• What you need to do: Please give, word for word, the line containing "This screenshot has" and every line that comes after it in the data below.

• Data under study:

━━━━━━

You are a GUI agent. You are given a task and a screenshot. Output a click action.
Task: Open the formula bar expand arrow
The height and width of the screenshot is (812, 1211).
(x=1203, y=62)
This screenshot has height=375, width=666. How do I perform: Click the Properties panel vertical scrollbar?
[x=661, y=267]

━━━━━━

• Solution:
This screenshot has height=375, width=666. How do I perform: Click the Properties panel vertical scrollbar?
[x=661, y=267]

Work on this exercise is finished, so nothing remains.